Adam's Bridge
According to Hindu belief, this shallow island chain was created by a god with an army of monkeys.
Sri Lanka is an island, or at least that’s what they want you to think. The 18-mile gap between it and India is filled with shoals and sandbanks, that religious tradition holds are the remains of a bridge built by Rama, an avatar of Vishnu. And actually, some scientists now believe that the clerics might have a point.
A thin strand of shoals, some only feet below the sea, stretch from India to Sri Lanka. The British Empire made a sort of steampunk Chunnel, going from rail to steamship, a century ago. Plans to blast open the rocks for shipping have run aground on something unexpected: religious Hindus who believe Adam’s Bridge to be a relic from the Ramayana epic.

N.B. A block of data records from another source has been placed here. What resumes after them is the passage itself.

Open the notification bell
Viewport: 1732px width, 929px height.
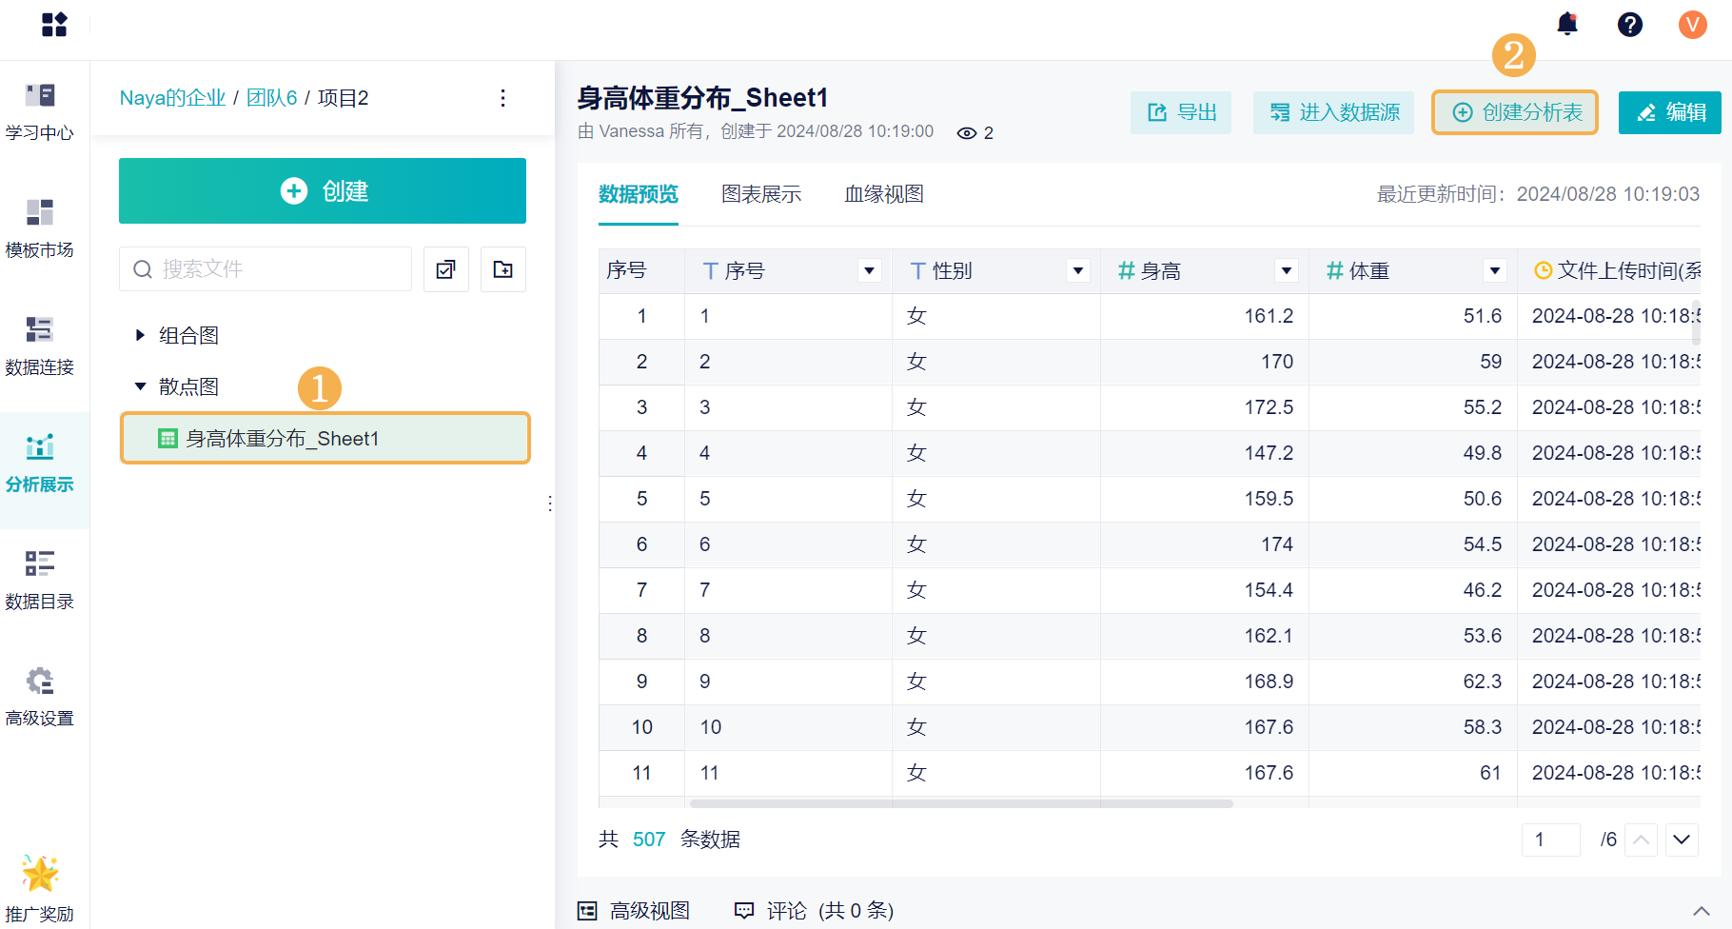[1567, 24]
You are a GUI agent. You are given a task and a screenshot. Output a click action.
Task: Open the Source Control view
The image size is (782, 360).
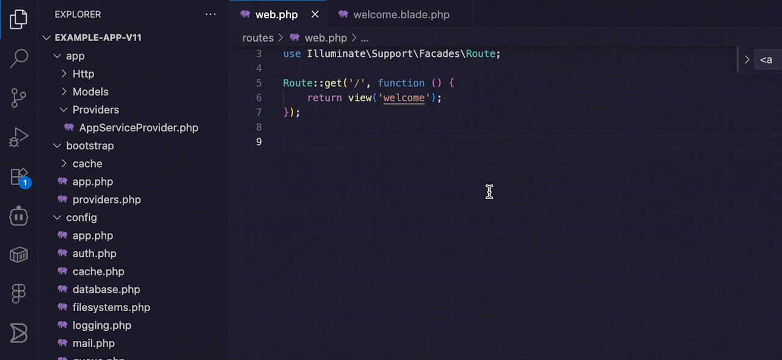(x=19, y=98)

The story goes that Rama set an army of monkeys to work building a bridge to the island redoubt of the demon king Ravana. It may sound far-fetched to secular ears, but there are records from as late as the Medieval era that describe an international walking path. India’s ruling party has refused to permit construction of the shipping channel.
Satellite imagery is undeniable; a filament connects the landmasses just under the surface. Photographs or videos aren’t enough to make any case closed. Religion or obstruction, history or myth, it’s in the eye of the analyst, but the underwater land link is definitely there.
Plenty of tour agencies have taken advantage of the barely submerged islands, putting the rocky outcroppings on the “Rama Trail” of Sri Lanka’s Hindu legacy. A traveler could do that, or perhaps rent out a private boat. They wouldn’t see anything that hasn’t been argued about online. But at least a traveler could see it for himself.